Exactly as written, retype the lines that run from the line holding "Anpassen (127, 1344)" through the end of the records below. Do not include pictures.

Start of Dataset records

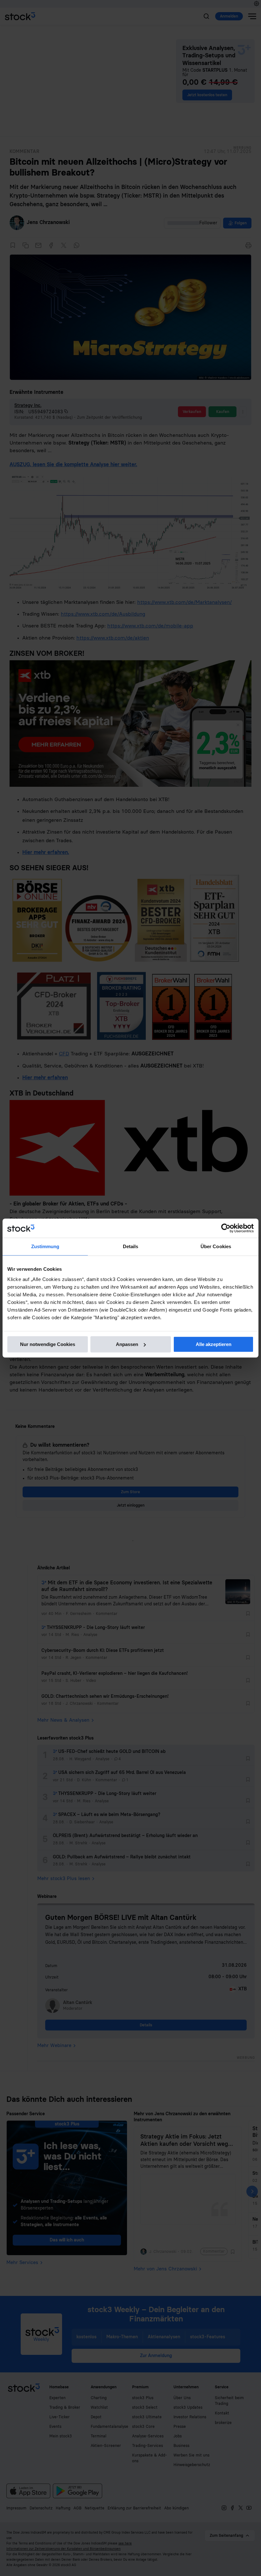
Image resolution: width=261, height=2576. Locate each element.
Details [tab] (130, 1246)
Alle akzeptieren (213, 1344)
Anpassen (127, 1344)
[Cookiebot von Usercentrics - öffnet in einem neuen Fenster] (226, 1228)
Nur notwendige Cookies (47, 1344)
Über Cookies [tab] (216, 1246)
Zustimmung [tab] (45, 1246)
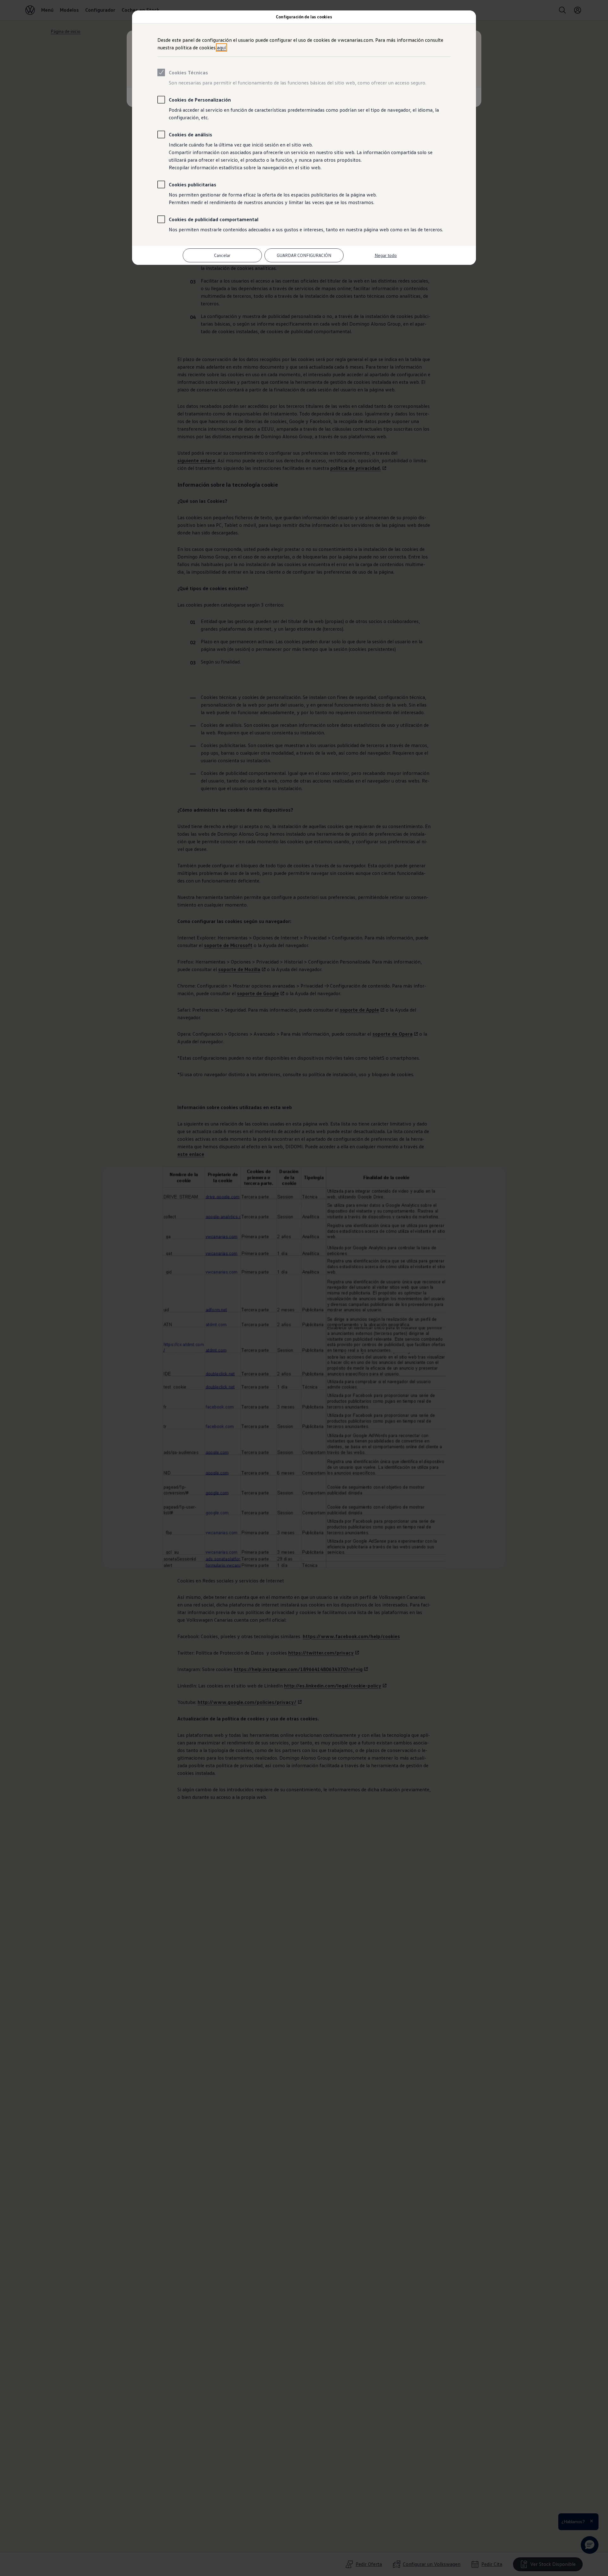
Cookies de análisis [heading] (190, 134)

End of Dataset records

**Answer box**
Anpassen (127, 1344)
[Cookiebot von Usercentrics - öffnet in einem neuen Fenster] (226, 1228)
Nur notwendige Cookies (47, 1344)
Über Cookies [tab] (216, 1246)
Zustimmung [tab] (45, 1246)
Cookies de análisis [heading] (190, 134)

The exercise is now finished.